The gist of this motion, says Army Maj. Thomas Hurley, is that Section 948i(b) of the Military Commissions Act is unconstitutional as applied to Al-Nashiri. This provision sets rules for detailing members to military commission panels.) That raises the question of his client's individual rights under the Constitution. And on that point, the lawyer cites Boumediene’s multi-factor analysis. It dealt, of course, with habeas jurisdiction; but for Hurley, the famed Supreme Court ruling arguably should apply to the Sixth Amendment right to a civilian jury trial, too, and invalidate the military member selection rules established in 948i(b).
But before Hurley’s gone far, Judge Pohl asks about the effect of granting the lawyer’s request. Doing so would take a commission prosecution off the table, right? It would, says Hurley. But civilian trials for Guantanamo guys are also off-limits by statute, right? Right. So if you win, the court goes on, there won’t be any trial? A doubting military judge also notes that Boumediene hasn’t yet been shifted, away from habeas and towards particular constitutional rights. Hurley acknowledges this, but nevertheless thinks that Judge Pohl should go that route---and continues to explain why Boumediene weighs in favor of applying the Sixth Amendment’s jury trial mechanism. The case spoke of “practical obstacles;” well, there’s no practical reason not to have civilian jurors in this matter, Hurley argues. Judge Pohl puzzles over how this would work, given that travel to Guantanamo is very much a tall order, practically. Seeking to calm things, Hurley explains that he’s merely seeking to have the provision held unconstitutional---but not to create a new civilian-jurors-in-Guantanamo process for commissions. The pair then banter a bit---somewhat puzzlingly to the skeleton crew up here at Fort Meade---about the enforceability of a civilian jury draw, on a military base in Cuba. Hurley concludes, emphasizing the length of Al-Nashiri’s custody. That distinguishes him from enemy captives, whose rights-based challenges failed.
Along comes Lt. Davis. As before, he says the issue is simple. It boils down to this: the accused here get all the jury rights of a servicemember prosecuted in a court martial.
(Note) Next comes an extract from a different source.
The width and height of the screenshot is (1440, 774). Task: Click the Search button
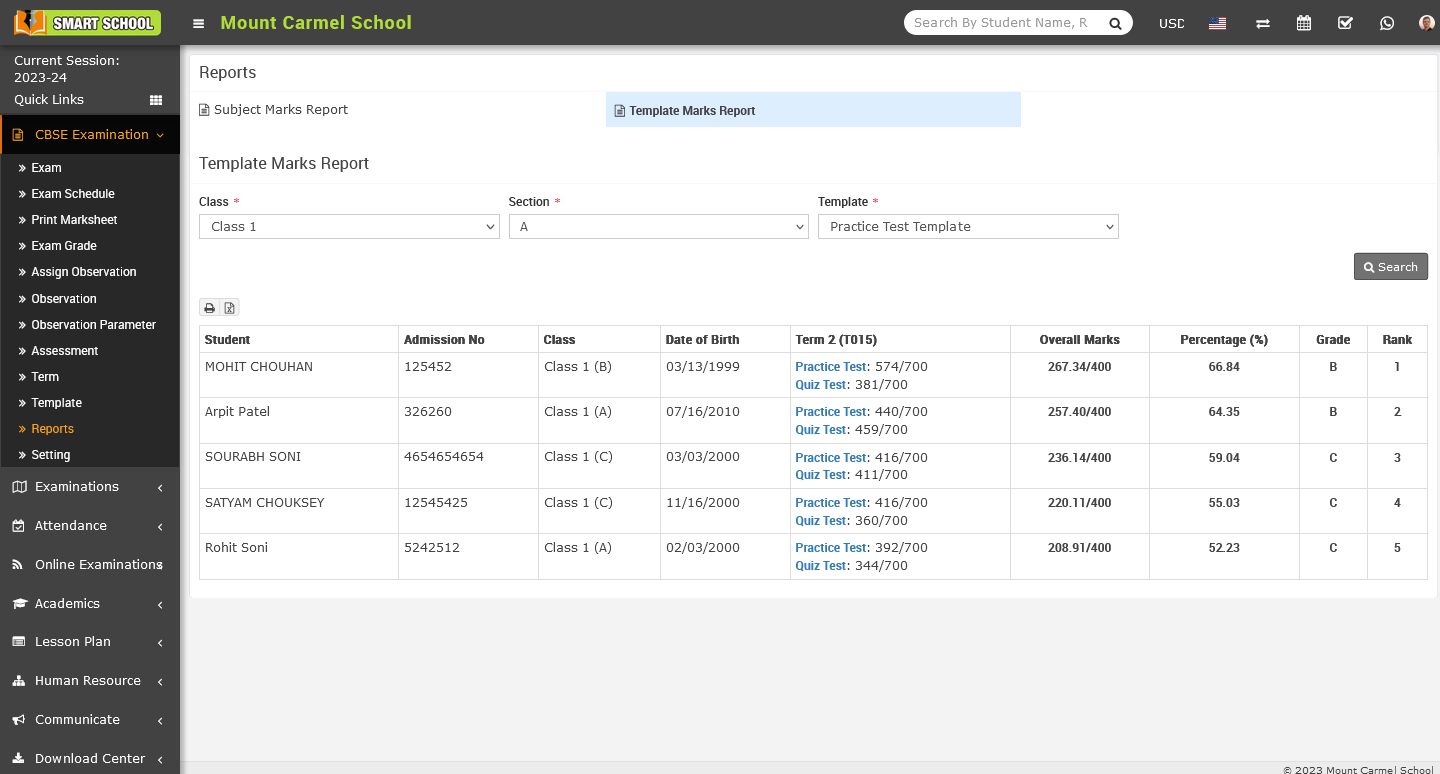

And these have been sustained by courts. Davis ticks of various courts martial procedures---regarding members’ oaths, challenges for cause, and so on---noting that commission procedures are either identical or very similar to their courts martial counterparts. And he adds that the minute differences are in fact favorable to the accused; death sentences, for example, require more votes from panel members in commissions than in courts martial, Davis argues. Having all this in mind, there’s no reason to traipse into Boumediene-land, and to start talking about the application of constitutional rights at Guantanamo. Indeed, avoidance doctrines cut against that approach. To be sure, Davis underscores, Quirin makes clear that the accused here have no Sixth Amendment jury trial rights.
That brings our day to the close. There will be no open session tomorrow, but we’ll pick up Friday. (Of course, Lawfare will be in the house tomorrow, for the much-anticipated arraignment in a closely related commission case, Al-Darbi.)